Sur le plan écologique, il faut bien comprendre que la plupart de nos impacts sont importés. D’une part, la moitié de notre empreinte carbone vient de nos importations. D’autre part, même quand on se concentre sur nos émissions domestiques, on s’aperçoit que la majorité est liée au pétrole, au gaz et au charbon, des combustibles fossiles que nous faisons venir de l’étranger. Ici, ce serait clairement une bonne chose de réduire le volume de nos importations. Quant aux relocalisations, elles permettent de réduire les distances pour le transport, d’utiliser une électricité « bas carbone » et de bénéficier de normes environnementales plus strictes. Et s’ajoute à cela un fait essentiel : la relocalisation, du fait de son surcoût, nous obligerait à revoir nos usages, avec moins de surconsommation et de gaspillage. Pas de fast fashion avec du Made in France, mais un accent sur la qualité et la durabilité des produits.

Sur le plan économique, la sobriété matérielle touchera surtout les importations, ce qui permettrait de rééquilibrer notre balance commerciale. C’est évidemment le cas pour l’énergie, puisque les combustibles fossiles représentent encore près des deux tiers de la consommation finale. Et c’est aussi le cas pour les produits industriels : dans la consommation des ménages (hors agro-alimentaire), seulement un septième de la valeur ajoutée est française. En parallèle, la relocalisation de certaines activités créerait de l’emploi, notamment hors des métropoles, et aiderait à dégager des marges de manœuvre budgétaires : plus de cotisations sociales et moins de transferts liés à la précarité et au chômage.

Ensuite, il ne faut pas cacher le fait que tout cela demande un effort du côté de notre volume de consommation matérielle, ce qui n’est pas anodin. Mais cela n’implique pas pour autant de moins bien vivre. Prenons l’exemple de la voiture. Entre 2010 et 2020, le prix moyen d’un véhicule neuf a augmenté beaucoup plus vite que le SMIC. Pourquoi ? Parce que les constructeurs ont investi énormément de moyens en communication pour que les gens achètent des voitures plus puissantes et plus sophistiquées (avec d’avantage d’électronique embarquée, etc.). Évidemment, cela pèse sur le pouvoir d’achat, car les salaires ne suivent pas. Mais si on incitait au contraire les constructeurs à promouvoir des véhicules plus sobres, fabriqués localement et plus abordables, cela enclencherait une dynamique beaucoup plus vertueuse.

Renouveler moins souvent son électroménager en investissant dans la réparation, lutter contre l’obsolescence accélérée des téléphones et des ordinateurs, mettre en avant les fruits et légumes de saison, réduire la part des protéines animales dans l’assiette (alors que nous avons importé près de 2 millions de tonnes de viande en 2021), tout cela se révèle plutôt bon pour le pouvoir d’achat des ménages.
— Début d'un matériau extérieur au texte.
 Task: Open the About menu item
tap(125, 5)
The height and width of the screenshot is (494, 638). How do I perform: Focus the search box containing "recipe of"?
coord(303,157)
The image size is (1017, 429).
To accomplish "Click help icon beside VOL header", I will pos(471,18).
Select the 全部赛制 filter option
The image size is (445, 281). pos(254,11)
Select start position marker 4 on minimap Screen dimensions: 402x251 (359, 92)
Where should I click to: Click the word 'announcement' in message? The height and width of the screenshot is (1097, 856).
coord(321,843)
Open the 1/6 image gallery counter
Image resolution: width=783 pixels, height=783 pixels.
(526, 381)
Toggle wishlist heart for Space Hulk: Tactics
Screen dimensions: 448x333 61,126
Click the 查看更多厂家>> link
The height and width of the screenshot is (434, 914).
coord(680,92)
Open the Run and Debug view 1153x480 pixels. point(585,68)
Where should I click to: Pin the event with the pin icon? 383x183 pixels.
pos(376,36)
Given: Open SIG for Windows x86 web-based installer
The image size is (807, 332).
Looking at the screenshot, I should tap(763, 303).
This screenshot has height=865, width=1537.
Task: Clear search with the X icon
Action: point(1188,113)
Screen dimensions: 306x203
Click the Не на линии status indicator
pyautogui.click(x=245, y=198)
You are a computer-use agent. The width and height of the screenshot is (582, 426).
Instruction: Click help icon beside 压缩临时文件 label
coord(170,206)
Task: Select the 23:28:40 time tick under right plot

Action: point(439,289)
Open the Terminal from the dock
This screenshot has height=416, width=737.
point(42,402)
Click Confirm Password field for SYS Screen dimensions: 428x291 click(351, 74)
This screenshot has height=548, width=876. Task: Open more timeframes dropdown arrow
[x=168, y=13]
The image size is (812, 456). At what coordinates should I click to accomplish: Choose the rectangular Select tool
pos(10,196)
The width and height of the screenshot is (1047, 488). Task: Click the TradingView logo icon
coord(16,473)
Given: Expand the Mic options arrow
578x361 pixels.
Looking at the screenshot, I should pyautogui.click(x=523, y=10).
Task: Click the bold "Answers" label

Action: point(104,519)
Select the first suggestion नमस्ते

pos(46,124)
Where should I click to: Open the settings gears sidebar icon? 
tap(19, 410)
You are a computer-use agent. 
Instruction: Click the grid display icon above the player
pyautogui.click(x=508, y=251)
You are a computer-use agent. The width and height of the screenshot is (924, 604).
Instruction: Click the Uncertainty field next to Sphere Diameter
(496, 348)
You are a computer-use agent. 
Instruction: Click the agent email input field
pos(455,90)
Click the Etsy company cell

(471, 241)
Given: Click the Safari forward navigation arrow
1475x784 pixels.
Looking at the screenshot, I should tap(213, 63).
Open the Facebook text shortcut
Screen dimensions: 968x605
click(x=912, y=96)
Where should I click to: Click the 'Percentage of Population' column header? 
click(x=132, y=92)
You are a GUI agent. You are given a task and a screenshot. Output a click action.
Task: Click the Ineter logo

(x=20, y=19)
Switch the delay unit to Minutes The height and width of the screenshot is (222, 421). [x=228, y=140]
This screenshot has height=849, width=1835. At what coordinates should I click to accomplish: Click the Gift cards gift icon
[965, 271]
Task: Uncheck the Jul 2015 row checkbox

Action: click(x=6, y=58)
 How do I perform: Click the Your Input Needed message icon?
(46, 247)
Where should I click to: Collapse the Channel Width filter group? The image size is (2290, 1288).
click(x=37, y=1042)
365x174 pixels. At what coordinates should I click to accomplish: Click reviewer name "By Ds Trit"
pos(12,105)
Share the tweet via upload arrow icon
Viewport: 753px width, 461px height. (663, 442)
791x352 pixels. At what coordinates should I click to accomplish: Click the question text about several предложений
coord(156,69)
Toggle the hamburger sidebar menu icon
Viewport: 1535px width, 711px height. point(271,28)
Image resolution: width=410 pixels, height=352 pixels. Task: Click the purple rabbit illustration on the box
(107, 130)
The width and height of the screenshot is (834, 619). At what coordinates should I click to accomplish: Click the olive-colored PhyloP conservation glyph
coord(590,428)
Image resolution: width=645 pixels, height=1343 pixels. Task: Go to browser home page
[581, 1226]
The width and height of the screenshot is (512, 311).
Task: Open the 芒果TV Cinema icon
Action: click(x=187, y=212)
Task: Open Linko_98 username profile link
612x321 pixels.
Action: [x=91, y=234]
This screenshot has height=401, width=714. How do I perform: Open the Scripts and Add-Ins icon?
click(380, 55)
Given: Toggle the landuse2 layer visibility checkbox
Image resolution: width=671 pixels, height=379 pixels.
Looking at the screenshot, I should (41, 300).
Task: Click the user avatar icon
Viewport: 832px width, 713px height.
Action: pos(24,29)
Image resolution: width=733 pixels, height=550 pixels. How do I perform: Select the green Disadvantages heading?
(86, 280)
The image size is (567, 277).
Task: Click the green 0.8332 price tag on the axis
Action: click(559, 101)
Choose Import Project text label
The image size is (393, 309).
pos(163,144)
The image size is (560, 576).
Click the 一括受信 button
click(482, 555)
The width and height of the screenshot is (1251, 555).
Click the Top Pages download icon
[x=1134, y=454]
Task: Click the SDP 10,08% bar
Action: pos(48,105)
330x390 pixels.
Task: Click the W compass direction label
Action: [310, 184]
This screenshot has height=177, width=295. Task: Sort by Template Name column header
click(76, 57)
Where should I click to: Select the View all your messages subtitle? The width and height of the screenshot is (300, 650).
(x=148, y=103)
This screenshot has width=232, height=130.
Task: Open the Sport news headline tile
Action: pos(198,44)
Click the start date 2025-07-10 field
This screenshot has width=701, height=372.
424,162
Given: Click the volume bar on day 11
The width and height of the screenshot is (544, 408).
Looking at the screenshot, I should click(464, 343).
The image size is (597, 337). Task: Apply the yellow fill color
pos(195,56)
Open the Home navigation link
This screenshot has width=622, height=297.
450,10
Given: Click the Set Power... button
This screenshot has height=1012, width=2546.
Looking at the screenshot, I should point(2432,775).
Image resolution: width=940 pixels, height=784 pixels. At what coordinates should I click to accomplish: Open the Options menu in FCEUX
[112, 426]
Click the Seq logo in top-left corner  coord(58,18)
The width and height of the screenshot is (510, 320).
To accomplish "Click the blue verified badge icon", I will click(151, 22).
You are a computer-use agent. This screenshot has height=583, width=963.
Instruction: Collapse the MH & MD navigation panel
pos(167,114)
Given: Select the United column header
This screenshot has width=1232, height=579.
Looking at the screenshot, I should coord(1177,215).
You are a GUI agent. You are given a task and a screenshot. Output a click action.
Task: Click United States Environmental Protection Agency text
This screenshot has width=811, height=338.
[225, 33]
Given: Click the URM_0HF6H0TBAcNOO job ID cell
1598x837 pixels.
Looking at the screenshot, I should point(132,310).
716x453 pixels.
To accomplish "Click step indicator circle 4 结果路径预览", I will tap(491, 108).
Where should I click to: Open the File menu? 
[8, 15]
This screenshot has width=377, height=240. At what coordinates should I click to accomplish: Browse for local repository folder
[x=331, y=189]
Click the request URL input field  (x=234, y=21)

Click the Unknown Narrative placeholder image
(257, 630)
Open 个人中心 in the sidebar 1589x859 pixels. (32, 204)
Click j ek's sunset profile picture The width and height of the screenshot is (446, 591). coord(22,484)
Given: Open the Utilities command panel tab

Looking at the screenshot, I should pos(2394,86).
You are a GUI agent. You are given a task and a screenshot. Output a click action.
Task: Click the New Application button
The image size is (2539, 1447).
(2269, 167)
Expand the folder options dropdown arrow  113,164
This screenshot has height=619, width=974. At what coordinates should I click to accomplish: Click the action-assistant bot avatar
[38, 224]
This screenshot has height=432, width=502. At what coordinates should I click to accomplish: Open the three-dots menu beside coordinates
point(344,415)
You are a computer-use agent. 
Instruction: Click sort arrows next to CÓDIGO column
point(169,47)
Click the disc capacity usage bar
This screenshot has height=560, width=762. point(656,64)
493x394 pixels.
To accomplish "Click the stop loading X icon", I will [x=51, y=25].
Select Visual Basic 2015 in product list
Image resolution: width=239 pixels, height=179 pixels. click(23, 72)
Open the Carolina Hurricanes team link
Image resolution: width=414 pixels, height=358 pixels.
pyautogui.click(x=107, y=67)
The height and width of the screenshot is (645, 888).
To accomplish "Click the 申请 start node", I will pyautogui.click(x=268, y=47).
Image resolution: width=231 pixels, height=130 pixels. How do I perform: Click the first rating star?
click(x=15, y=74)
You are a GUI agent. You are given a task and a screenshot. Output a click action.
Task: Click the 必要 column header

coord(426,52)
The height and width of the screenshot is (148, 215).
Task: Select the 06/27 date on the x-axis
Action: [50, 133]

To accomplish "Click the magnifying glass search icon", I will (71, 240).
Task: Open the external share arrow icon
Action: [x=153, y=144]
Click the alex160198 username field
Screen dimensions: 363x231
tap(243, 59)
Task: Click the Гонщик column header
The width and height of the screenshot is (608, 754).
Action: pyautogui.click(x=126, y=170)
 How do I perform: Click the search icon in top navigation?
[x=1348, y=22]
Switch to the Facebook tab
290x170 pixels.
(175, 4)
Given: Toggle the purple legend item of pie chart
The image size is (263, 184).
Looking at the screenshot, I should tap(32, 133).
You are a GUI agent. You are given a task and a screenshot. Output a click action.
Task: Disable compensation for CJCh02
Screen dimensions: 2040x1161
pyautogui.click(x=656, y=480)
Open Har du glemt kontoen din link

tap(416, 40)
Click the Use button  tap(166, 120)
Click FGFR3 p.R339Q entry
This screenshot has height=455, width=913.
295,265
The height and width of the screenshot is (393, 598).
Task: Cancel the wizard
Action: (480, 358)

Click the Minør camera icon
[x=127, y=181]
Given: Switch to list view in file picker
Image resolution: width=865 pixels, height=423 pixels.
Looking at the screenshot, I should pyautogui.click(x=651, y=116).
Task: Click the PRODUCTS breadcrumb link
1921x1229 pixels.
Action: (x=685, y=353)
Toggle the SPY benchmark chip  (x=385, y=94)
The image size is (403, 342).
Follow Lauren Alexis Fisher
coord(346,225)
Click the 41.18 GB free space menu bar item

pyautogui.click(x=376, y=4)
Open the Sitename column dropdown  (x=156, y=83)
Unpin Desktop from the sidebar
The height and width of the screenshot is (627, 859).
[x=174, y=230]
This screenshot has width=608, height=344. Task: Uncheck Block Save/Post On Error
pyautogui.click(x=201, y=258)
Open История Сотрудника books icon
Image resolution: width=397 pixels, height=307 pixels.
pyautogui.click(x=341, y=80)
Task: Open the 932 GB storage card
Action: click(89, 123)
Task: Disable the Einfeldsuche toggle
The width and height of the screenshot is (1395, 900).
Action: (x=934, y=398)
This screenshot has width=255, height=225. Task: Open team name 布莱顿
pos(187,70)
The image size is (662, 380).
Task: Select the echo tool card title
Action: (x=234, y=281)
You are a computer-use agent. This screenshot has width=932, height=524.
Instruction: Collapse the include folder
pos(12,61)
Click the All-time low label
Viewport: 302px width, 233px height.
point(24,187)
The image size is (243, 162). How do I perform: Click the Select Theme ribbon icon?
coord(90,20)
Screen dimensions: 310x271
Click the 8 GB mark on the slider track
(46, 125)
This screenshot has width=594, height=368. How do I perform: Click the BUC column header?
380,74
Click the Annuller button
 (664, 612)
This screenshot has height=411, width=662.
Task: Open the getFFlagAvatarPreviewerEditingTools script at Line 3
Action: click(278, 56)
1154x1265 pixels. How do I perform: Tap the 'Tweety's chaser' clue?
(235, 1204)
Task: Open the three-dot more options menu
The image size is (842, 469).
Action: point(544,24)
De même pour les rénovations thermiques qui réduisent les besoins en combustibles fossiles. Ces évolutions demandent une grande implication des pouvoirs publics – y compris financière – et des réflexions sur la manière de répartir les efforts, mais il faut bien comprendre que, dans un pays en faible croissance, avec un déficit commercial important et une forte précarité pour les classes populaires, une politique de sobriété matérielle apporterait beaucoup de bénéfices. Surtout si elle est couplée avec de la relocalisation industrielle, c’est-à-dire avec des emplois et des recettes fiscales qui pourraient servir à renforcer les services publics.

Bref, alors que l’obsession pour la compétitivité nous fait regarder sans cesse du côté des exportations et de notre intégration à la division internationale du travail, il me paraît prioritaire, dans la situation actuelle, de nous intéresser avant tout à notre consommation et à nos importations.